Perpaduan antara teknologi AI (artificial intelligence) dengan big data kini dapat menjadi senjata ampuh bagi para pelaku industri keuangan untuk menjangkau dan melayani masyarakat underserved, khususnya di negara dengan bentang geografis dan keragaman budaya serta latar belakang yang luas seperti Indonesia.
Dengan pertumbuhan ekonomi yang diproyeksikan akan secepat Tiongkok dalam beberapa tahun ke depan (World Bank, 2020-2028E) serta Indeks Inklusi Keuangan Indonesia terbaru sebesar 75,02% (OJK dan BPS, 2024) yang masih memiliki potensi berkembang, penggunaan AI dan big data dapat menjadi kunci untuk menjembatani kesenjangan kredit (credit gap) dan meningkatkan inklusi keuangan secara nasional.

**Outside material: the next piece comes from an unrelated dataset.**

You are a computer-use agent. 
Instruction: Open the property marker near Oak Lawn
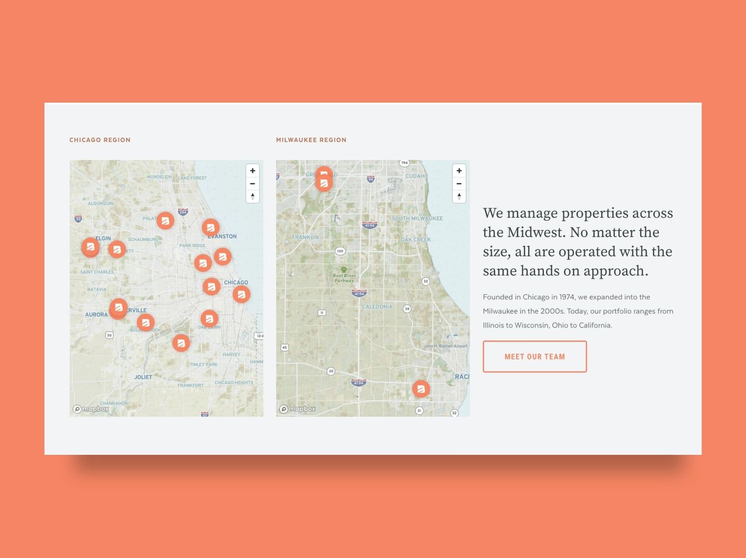pyautogui.click(x=209, y=319)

Lewat pemanfaatan AI dan big data, lembaga keuangan mampu mendapatkan gambaran yang lebih jelas mengenai calon nasabah, khususnya yang berasal dari kalangan Masyarakat underserved dan underbanked.
Teknologi tersebut bisa menjawab kebutuhan pemetaan profil konsumen dan manajemen risiko, yang menjadi landasan utama dalam penyediaan layanan keuangan.
Chief Technology Officer AdaKami, Dr. Ming Gu, memaparkan dalam sesinya di Tech in Asia Conference 2024, “Sering kali, calon peminjam hanya memiliki sedikit rekam jejak kredit formal atau bahkan tidak ada sama sekali, karena belum pernah memiliki pinjaman atau mengambil cicilan. Jika data biro kredit tidak tersedia, maka sumber data alternatif yang dapat digunakan untuk menilai kelayakan kredit. Untuk melakukan penilaian dan analisis tersebut, big data menjadi teknologi yang tepat. Hal ini merupakan inti dari fintech, terutama pada aspek teknologi.”
Dr. Gu juga menjelaskan bahwa platform AdaKami menggunakan sumber data alternatif untuk menganalisis pola dan perilaku guna mendapatkan gambaran yang lebih jelas mengenai skor atau profil kredit calon peminjam.
Meskipun terbilang kompleks jika dibandingkan dengan metode tradisional, proses ini memungkinkan platform pinjaman online itu untuk melayani segmen masyarakat yang lebih luas secara lebih efektif, tanpa terlalu bergantung pada data biro kredit.
Selain untuk analisis pola dan perilaku, teknologi juga berperan dalam mendeteksi fraud yang merupakan bagian penting dalam mitigasi risiko pada industri fintech.
“Kami menggunakan teknologi pencegah fraud dalam mendeteksi upaya penipuan berbasis gambar, seperti manipulasi foto kartu identitas dengan menggunakan AI. Kami juga proaktif dalam upaya perlindungan data pribadi dengan memanfaatkan data yang didapatkan dari sumber-sumber yang sah untuk kebutuhan pemetaan profil nasabah dan mitigasi risiko. AdaKami menerapkan langkah-langkah ketat dalam menjaga privasi data guna memastikan bahwa informasi sensitif digunakan secara bertanggung jawab dan aman,” papar Dr. Gu.
Lebih lanjut, Dr. Gu turut membagikan pandangannya mengenai potensi pertumbuhan industri fintech lending di Indonesia.
Sebagai salah satu negara dengan populasi terbesar di dunia, Indonesia memiliki potensi yang signifikan untuk mengadopsi fintech.
Meskipun begitu, luasnya geografi, ditambah dengan terbatasnya keberadaan lembaga keuangan konvensional secara fisik, telah lama menjadi penghalang akses layanan kredit bagi kebanyakan masyarakat Indonesia, terutama mereka yang tinggal di daerah pedesaan.